READING TEXT ->
★ ★ ★ ★ ★
[Opinion] The fashion industry is targeted towards one body type and is harmful for teenagers


Grace Brill

People come in all shapes and sizes. However, it seems the fashion industry targets specific body types to sell their products.

Caitlyn Acosta, Photographer

The fashion industry is very toxic for young teens; fast fashion, fake standards, and harmful working conditions are just a few factors that contribute to this toxicity. Having been around forever, one of the biggest problems in the fashion industry is the fact that there is one body type that is most commonly seen.

The vast majority of models seen in all the big magazines and clothing retailers have the same “perfect” body, which consists of a flat stomach, long legs and an hourglass figure. Some of these magazines and retailers include Vogue, InStyle, Zara and H&M. This has been an issue for years and it is still prevalent today. However, due to the prominence of social media, the issue is slapped right in our face the second we turn on our phones.
★ ★ ★ ★ ★
DATA ->
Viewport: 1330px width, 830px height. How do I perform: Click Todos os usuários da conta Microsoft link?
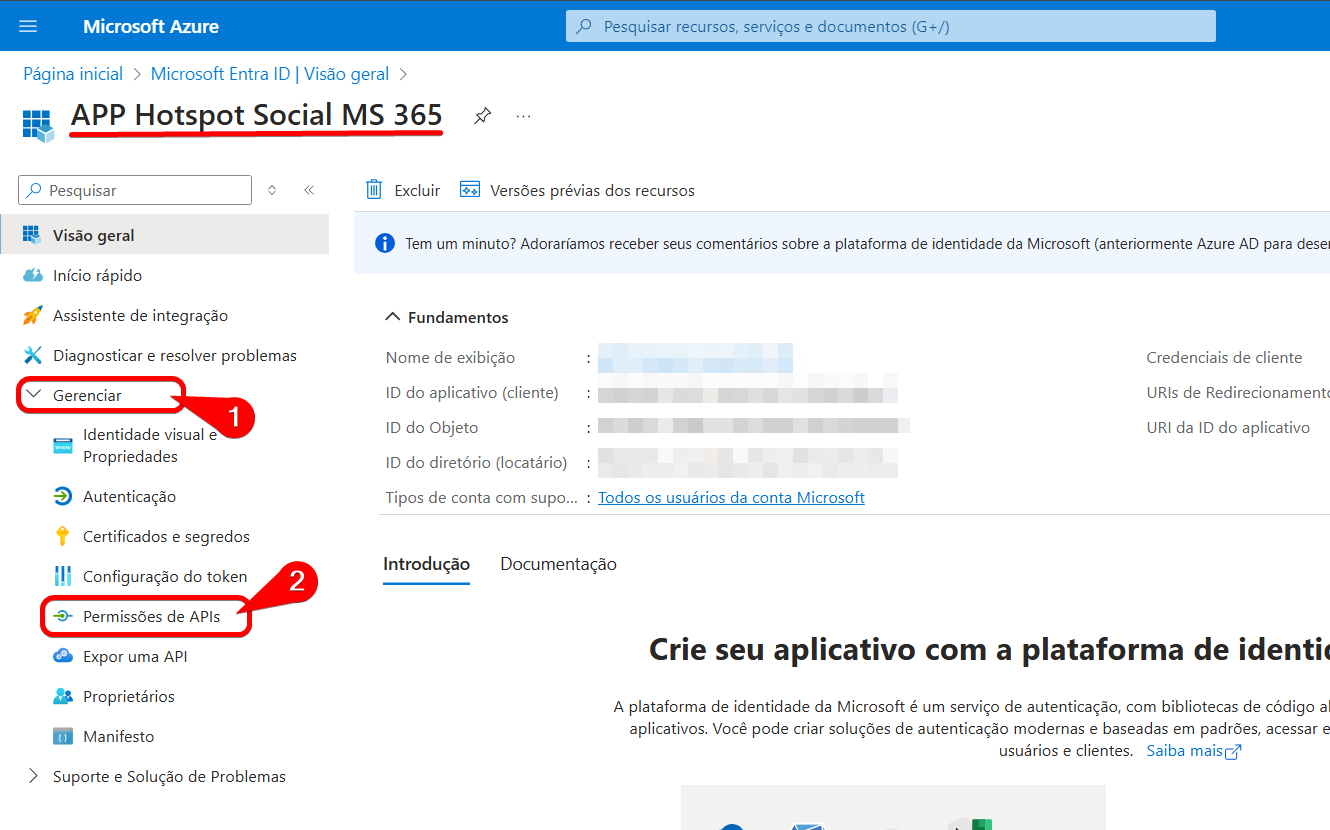[731, 497]
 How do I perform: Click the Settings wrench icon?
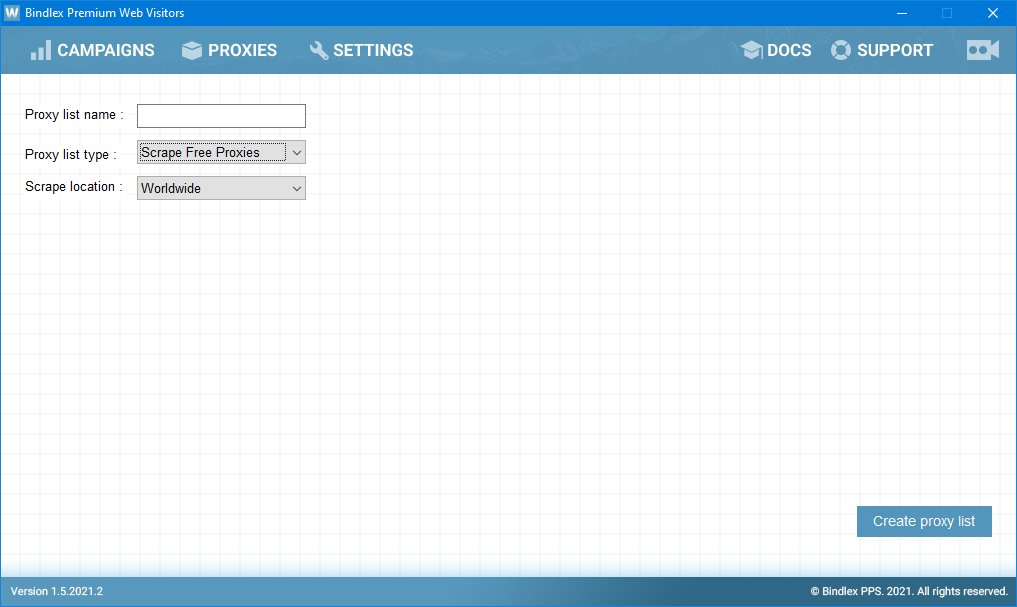coord(319,50)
★ ★ ★ ★ ★
ACTIVITY -> Quote the opinion piece on the fashion industry word for word, starting at the words "Caitlyn Acosta, Photographer" and ending after the words "most commonly seen.".

WRITTEN RESPONSE ->
Caitlyn Acosta, Photographer

The fashion industry is very toxic for young teens; fast fashion, fake standards, and harmful working conditions are just a few factors that contribute to this toxicity. Having been around forever, one of the biggest problems in the fashion industry is the fact that there is one body type that is most commonly seen.